The entity is expected to maintain interest rates around 0.00% and the focus will turn to Powell’s statements. Last week it was announced that the nation’s economy is at a turning point, between the ravages caused by the pandemic and a period of recovery.
Although these advances are attributed to a seasonal factor, as a result of the vaccination process, the reopening and expansion of circulation, they are also due to the fact that the effects of the monetary injections are being seen in the Trump and Biden administrations.

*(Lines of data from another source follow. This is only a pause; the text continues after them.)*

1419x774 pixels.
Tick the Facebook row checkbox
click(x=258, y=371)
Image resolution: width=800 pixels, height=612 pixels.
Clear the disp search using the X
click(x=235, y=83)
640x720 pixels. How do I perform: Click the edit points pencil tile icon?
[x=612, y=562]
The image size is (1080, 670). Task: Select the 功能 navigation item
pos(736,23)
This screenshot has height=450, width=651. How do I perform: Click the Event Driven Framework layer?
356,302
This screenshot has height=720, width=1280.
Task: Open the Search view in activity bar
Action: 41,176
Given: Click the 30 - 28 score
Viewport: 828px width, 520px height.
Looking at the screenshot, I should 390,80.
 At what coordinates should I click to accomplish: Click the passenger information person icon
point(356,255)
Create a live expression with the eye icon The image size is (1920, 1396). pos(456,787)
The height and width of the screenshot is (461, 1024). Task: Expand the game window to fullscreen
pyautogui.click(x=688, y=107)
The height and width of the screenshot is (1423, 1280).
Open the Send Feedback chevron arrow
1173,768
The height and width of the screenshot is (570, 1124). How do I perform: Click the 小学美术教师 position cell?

The question is whether they will maintain the expansionary monetary policy and if they will give specific deadlines on reducing it. The current policy has been implemented since the beginning of the pandemic in order to increase money in circulation and not compromise consumption.
In this sense, they have implemented the decision to purchase bonds by injecting liquidity into the economy.
Powell’s statement will be important because it is expected to know when changes to these measures are implemented. The current interest rate policy is governed mainly by the advance in inflationary rates and by employment levels.
As for the first factor, it would imply changes in policy from an increase in the stable CPI towards 2%. Given that in recent months there has been a slight increase in the same and estimates have been made about reaching the goal in advance of the projections, it is believed that they will incur a turn in the measures sooner.
In line with the second factor, unemployment levels and claims for unemployment benefits have improved the statistics in recent weeks.